Stored items
--

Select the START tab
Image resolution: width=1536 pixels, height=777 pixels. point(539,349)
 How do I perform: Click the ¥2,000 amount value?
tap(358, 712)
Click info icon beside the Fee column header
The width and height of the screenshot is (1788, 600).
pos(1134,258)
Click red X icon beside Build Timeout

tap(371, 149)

--

**Problem:**
Each line above needs to be repeated exactly, with nothing omitted.

**Response to the task:**
Select the START tab
Image resolution: width=1536 pixels, height=777 pixels. point(539,349)
 How do I perform: Click the ¥2,000 amount value?
tap(358, 712)
Click info icon beside the Fee column header
The width and height of the screenshot is (1788, 600).
pos(1134,258)
Click red X icon beside Build Timeout

tap(371, 149)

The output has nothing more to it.